§ The problem:
Within the listing below, the lines to output run from the one containing "feedback (35, 2120)" through the one containing "Fotogalerie (84, 2095)"; copy them exactly and nothing else.

------------------------

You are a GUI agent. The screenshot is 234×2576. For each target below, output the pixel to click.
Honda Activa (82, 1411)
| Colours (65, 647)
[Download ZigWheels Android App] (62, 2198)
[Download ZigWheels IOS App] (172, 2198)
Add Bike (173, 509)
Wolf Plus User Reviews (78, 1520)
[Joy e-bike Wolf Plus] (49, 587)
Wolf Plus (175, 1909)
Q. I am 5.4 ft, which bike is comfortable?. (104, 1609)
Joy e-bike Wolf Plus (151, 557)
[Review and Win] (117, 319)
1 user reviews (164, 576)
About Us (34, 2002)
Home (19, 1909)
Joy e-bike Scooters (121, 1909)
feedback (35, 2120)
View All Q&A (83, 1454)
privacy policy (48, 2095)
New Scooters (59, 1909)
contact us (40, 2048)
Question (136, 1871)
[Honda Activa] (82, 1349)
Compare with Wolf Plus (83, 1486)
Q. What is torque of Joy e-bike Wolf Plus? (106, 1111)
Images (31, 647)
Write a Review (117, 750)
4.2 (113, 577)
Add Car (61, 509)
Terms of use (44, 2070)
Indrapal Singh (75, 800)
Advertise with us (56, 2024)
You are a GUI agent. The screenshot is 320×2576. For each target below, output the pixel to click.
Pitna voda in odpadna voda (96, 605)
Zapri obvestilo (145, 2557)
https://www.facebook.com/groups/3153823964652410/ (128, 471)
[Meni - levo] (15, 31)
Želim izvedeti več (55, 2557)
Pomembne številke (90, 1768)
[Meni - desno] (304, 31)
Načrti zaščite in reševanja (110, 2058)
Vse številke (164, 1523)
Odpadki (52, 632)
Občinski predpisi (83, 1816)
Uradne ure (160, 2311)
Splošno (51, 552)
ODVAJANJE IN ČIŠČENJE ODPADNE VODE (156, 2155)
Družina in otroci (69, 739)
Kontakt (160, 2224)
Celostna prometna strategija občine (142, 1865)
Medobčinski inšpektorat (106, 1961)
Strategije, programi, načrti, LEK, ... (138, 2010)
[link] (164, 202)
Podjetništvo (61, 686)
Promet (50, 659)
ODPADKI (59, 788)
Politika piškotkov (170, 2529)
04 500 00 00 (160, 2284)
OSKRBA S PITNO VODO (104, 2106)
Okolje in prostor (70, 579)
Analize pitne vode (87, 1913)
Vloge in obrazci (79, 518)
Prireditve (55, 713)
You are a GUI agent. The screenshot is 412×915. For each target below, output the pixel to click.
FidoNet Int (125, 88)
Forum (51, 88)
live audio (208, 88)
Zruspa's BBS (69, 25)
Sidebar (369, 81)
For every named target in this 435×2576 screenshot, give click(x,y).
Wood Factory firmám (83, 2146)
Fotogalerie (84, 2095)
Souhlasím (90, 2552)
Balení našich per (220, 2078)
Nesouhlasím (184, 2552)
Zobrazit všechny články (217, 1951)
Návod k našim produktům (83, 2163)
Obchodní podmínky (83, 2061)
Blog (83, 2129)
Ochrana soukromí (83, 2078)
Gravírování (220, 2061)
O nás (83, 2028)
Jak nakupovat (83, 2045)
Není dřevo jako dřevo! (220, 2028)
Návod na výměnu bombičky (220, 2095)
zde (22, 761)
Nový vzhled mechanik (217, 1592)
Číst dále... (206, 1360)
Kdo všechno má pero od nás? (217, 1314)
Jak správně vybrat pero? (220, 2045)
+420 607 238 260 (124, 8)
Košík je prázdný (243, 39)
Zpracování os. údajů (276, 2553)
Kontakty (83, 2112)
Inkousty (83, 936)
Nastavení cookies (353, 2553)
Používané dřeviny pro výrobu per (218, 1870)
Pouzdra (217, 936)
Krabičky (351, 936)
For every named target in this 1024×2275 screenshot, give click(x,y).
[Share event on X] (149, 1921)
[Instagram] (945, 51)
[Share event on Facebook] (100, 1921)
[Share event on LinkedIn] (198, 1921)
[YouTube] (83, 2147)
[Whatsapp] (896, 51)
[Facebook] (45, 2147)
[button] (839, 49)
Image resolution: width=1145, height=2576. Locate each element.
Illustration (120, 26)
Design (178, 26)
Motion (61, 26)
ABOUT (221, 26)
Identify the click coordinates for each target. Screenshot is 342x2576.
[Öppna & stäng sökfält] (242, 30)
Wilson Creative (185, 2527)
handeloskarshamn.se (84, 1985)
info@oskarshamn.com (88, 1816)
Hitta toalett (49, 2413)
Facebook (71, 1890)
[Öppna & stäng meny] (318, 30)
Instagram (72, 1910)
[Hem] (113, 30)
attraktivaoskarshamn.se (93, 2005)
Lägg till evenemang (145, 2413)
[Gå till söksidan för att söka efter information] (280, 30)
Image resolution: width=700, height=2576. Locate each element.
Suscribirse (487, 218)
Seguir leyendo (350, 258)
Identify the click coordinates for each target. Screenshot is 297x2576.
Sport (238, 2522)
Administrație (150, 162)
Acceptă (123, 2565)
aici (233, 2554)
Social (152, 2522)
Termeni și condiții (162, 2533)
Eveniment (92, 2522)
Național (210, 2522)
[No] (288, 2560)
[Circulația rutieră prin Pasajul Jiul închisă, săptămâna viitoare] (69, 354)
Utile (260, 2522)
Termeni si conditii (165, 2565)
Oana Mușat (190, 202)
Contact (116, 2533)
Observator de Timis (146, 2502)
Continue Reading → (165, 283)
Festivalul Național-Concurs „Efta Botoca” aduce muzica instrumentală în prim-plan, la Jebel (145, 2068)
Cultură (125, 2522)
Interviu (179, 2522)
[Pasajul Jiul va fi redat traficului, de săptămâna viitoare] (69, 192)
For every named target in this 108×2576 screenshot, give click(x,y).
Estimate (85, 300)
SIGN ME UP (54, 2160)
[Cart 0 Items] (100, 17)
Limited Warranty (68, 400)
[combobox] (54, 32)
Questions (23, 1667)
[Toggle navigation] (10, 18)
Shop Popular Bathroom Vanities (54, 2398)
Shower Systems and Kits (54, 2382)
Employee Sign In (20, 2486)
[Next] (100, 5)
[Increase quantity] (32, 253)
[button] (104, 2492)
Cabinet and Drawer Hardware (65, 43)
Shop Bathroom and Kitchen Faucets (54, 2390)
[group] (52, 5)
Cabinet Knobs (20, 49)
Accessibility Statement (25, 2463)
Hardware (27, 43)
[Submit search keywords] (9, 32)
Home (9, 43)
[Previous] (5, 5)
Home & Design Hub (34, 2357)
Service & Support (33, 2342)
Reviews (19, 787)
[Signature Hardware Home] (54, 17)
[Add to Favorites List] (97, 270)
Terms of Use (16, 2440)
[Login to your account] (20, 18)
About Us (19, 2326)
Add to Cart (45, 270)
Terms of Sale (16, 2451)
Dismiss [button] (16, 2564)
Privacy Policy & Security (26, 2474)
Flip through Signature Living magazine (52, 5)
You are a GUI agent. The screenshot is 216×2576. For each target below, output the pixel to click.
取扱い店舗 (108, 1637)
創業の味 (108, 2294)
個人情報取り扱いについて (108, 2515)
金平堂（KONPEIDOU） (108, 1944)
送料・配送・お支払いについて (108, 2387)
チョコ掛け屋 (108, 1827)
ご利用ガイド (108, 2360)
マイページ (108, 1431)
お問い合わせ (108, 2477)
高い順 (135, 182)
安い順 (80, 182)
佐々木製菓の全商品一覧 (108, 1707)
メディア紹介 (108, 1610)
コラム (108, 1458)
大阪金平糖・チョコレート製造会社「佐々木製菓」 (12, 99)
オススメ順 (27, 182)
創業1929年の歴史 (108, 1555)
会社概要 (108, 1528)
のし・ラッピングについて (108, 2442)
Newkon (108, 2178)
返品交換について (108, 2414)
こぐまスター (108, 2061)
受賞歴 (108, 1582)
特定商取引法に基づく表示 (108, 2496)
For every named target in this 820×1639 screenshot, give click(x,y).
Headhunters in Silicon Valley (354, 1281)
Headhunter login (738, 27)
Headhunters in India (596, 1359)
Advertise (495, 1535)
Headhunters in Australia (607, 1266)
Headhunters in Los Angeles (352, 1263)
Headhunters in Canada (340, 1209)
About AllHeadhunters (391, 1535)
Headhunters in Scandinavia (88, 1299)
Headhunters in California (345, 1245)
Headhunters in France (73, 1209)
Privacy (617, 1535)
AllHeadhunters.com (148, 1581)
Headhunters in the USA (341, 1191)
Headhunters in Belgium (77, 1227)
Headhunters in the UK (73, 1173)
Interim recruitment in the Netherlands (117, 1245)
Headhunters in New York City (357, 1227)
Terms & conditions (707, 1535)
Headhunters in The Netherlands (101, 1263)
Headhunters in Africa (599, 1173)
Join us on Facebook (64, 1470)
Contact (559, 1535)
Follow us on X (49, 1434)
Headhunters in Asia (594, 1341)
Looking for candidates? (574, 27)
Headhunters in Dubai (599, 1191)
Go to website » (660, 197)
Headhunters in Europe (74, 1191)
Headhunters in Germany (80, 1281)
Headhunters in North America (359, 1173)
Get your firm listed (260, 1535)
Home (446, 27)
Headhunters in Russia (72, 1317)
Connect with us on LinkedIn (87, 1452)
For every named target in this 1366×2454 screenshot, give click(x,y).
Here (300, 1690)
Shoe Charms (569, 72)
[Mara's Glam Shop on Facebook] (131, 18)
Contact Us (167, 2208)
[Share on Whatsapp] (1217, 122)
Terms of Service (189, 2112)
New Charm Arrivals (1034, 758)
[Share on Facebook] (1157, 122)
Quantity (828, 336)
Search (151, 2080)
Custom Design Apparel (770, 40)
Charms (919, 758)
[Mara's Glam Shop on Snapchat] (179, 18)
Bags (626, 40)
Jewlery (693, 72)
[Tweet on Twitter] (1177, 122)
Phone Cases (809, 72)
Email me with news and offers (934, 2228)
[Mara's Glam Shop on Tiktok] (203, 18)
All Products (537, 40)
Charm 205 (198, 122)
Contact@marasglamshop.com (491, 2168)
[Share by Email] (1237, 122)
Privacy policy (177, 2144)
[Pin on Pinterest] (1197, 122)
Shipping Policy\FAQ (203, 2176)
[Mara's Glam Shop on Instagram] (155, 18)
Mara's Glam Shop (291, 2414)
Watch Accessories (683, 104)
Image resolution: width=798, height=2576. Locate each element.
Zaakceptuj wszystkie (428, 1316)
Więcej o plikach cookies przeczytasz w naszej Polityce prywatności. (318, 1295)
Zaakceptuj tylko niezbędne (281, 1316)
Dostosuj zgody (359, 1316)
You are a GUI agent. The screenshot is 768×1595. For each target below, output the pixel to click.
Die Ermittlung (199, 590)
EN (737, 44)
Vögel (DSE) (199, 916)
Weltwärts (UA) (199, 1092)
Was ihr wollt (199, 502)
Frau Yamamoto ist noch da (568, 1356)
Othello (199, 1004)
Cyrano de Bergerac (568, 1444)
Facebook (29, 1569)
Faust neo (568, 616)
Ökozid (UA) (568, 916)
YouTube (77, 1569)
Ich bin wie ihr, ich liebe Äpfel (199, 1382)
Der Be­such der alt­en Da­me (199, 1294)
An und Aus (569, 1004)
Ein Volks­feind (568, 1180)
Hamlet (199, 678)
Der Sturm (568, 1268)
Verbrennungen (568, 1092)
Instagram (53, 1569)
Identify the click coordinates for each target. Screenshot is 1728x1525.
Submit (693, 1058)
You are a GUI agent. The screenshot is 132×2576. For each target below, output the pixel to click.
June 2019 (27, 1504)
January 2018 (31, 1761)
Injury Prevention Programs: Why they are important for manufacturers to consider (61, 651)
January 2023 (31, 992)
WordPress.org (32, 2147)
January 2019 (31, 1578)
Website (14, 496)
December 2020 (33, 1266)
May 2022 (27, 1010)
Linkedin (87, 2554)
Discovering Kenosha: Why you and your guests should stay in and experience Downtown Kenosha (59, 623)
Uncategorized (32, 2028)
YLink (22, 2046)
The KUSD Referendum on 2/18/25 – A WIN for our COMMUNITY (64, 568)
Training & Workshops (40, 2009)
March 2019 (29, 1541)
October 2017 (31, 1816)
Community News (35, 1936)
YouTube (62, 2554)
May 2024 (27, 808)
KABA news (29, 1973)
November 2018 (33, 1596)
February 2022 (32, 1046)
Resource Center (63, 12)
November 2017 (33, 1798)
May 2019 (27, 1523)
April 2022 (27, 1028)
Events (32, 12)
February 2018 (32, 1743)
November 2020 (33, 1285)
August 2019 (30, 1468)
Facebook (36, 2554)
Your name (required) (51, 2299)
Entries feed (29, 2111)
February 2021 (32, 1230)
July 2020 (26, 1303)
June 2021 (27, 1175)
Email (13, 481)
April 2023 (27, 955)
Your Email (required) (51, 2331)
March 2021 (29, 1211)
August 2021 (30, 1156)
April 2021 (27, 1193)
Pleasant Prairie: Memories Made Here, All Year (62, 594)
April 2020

------------------------

§ Answer for this exercise:
feedback (35, 2120)
View All Q&A (83, 1454)
privacy policy (48, 2095)
New Scooters (59, 1909)
contact us (40, 2048)
Question (136, 1871)
[Honda Activa] (82, 1349)
Compare with Wolf Plus (83, 1486)
Q. What is torque of Joy e-bike Wolf Plus? (106, 1111)
Images (31, 647)
Write a Review (117, 750)
4.2 (113, 577)
Add Car (61, 509)
Terms of use (44, 2070)
Indrapal Singh (75, 800)
Advertise with us (56, 2024)
You are a GUI agent. The screenshot is 320×2576. For each target below, output the pixel to click.
Pitna voda in odpadna voda (96, 605)
Zapri obvestilo (145, 2557)
https://www.facebook.com/groups/3153823964652410/ (128, 471)
[Meni - levo] (15, 31)
Želim izvedeti več (55, 2557)
Pomembne številke (90, 1768)
[Meni - desno] (304, 31)
Načrti zaščite in reševanja (110, 2058)
Vse številke (164, 1523)
Odpadki (52, 632)
Občinski predpisi (83, 1816)
Uradne ure (160, 2311)
Splošno (51, 552)
ODVAJANJE IN ČIŠČENJE ODPADNE VODE (156, 2155)
Družina in otroci (69, 739)
Kontakt (160, 2224)
Celostna prometna strategija občine (142, 1865)
Medobčinski inšpektorat (106, 1961)
Strategije, programi, načrti, LEK, ... (138, 2010)
[link] (164, 202)
Podjetništvo (61, 686)
Promet (50, 659)
ODPADKI (59, 788)
Politika piškotkov (170, 2529)
04 500 00 00 (160, 2284)
OSKRBA S PITNO VODO (104, 2106)
Okolje in prostor (70, 579)
Analize pitne vode (87, 1913)
Vloge in obrazci (79, 518)
Prireditve (55, 713)
You are a GUI agent. The screenshot is 412×915. For each target below, output the pixel to click.
FidoNet Int (125, 88)
Forum (51, 88)
live audio (208, 88)
Zruspa's BBS (69, 25)
Sidebar (369, 81)
For every named target in this 435×2576 screenshot, give click(x,y).
Wood Factory firmám (83, 2146)
Fotogalerie (84, 2095)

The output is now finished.